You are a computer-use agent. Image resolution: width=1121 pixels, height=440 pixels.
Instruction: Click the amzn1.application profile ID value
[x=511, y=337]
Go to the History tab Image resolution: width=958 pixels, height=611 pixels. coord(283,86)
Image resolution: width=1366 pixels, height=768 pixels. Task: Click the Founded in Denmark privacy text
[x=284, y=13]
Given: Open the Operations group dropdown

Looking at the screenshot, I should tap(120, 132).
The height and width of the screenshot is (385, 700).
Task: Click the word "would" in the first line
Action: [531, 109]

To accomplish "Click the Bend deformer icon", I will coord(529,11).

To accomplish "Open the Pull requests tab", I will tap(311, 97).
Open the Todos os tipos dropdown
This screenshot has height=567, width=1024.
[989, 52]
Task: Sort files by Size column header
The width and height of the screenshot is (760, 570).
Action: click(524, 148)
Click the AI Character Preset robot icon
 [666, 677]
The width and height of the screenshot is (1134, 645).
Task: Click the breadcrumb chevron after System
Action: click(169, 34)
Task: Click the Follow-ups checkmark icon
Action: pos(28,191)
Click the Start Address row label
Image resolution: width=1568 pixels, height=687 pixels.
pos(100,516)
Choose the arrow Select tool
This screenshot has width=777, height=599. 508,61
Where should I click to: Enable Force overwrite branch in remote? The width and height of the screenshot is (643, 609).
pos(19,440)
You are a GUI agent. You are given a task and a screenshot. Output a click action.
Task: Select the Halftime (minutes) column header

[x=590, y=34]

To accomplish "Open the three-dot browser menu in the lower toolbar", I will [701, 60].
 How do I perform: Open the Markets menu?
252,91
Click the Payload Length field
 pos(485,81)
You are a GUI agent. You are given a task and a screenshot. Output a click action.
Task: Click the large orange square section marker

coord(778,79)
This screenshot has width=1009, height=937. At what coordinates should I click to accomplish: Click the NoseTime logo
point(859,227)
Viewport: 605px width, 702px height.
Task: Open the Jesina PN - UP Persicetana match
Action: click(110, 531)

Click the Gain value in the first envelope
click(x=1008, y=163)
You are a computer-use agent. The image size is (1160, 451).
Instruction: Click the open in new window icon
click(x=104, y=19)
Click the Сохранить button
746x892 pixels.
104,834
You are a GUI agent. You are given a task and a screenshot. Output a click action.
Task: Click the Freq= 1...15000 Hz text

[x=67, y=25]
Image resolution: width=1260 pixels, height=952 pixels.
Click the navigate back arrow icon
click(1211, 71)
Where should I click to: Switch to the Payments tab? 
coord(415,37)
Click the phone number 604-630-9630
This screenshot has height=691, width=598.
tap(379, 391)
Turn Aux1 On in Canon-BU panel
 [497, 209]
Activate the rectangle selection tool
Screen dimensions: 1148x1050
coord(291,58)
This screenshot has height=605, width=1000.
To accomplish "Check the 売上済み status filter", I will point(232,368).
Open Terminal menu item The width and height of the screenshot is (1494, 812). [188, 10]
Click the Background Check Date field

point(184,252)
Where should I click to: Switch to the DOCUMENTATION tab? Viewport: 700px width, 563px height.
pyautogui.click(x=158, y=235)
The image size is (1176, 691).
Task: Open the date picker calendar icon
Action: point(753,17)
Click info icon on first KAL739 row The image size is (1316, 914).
- - -
▶ **Exercise instructions**: Output the data above in full and exactly.

▶ **Completed task**:
You are a computer-use agent. Image resolution: width=1121 pixels, height=440 pixels.
Instruction: Click the amzn1.application profile ID value
[x=511, y=337]
Go to the History tab Image resolution: width=958 pixels, height=611 pixels. coord(283,86)
Image resolution: width=1366 pixels, height=768 pixels. Task: Click the Founded in Denmark privacy text
[x=284, y=13]
Given: Open the Operations group dropdown

Looking at the screenshot, I should tap(120, 132).
The height and width of the screenshot is (385, 700).
Task: Click the word "would" in the first line
Action: [531, 109]

To accomplish "Click the Bend deformer icon", I will coord(529,11).

To accomplish "Open the Pull requests tab", I will tap(311, 97).
Open the Todos os tipos dropdown
This screenshot has height=567, width=1024.
[989, 52]
Task: Sort files by Size column header
The width and height of the screenshot is (760, 570).
Action: click(524, 148)
Click the AI Character Preset robot icon
 [666, 677]
The width and height of the screenshot is (1134, 645).
Task: Click the breadcrumb chevron after System
Action: click(169, 34)
Task: Click the Follow-ups checkmark icon
Action: pos(28,191)
Click the Start Address row label
Image resolution: width=1568 pixels, height=687 pixels.
pos(100,516)
Choose the arrow Select tool
This screenshot has width=777, height=599. 508,61
Where should I click to: Enable Force overwrite branch in remote? The width and height of the screenshot is (643, 609).
pos(19,440)
You are a GUI agent. You are given a task and a screenshot. Output a click action.
Task: Select the Halftime (minutes) column header

[x=590, y=34]

To accomplish "Open the three-dot browser menu in the lower toolbar", I will [701, 60].
 How do I perform: Open the Markets menu?
252,91
Click the Payload Length field
 pos(485,81)
You are a GUI agent. You are given a task and a screenshot. Output a click action.
Task: Click the large orange square section marker

coord(778,79)
This screenshot has width=1009, height=937. At what coordinates should I click to accomplish: Click the NoseTime logo
point(859,227)
Viewport: 605px width, 702px height.
Task: Open the Jesina PN - UP Persicetana match
Action: click(110, 531)

Click the Gain value in the first envelope
click(x=1008, y=163)
You are a computer-use agent. The image size is (1160, 451).
Instruction: Click the open in new window icon
click(x=104, y=19)
Click the Сохранить button
746x892 pixels.
104,834
You are a GUI agent. You are given a task and a screenshot. Output a click action.
Task: Click the Freq= 1...15000 Hz text

[x=67, y=25]
Image resolution: width=1260 pixels, height=952 pixels.
Click the navigate back arrow icon
click(1211, 71)
Where should I click to: Switch to the Payments tab? 
coord(415,37)
Click the phone number 604-630-9630
This screenshot has height=691, width=598.
tap(379, 391)
Turn Aux1 On in Canon-BU panel
 [497, 209]
Activate the rectangle selection tool
Screen dimensions: 1148x1050
coord(291,58)
This screenshot has height=605, width=1000.
To accomplish "Check the 売上済み status filter", I will point(232,368).
Open Terminal menu item The width and height of the screenshot is (1494, 812). [188, 10]
Click the Background Check Date field

point(184,252)
Where should I click to: Switch to the DOCUMENTATION tab? Viewport: 700px width, 563px height.
pyautogui.click(x=158, y=235)
The image size is (1176, 691).
Task: Open the date picker calendar icon
Action: point(753,17)
Click info icon on first KAL739 row The image size is (1316, 914).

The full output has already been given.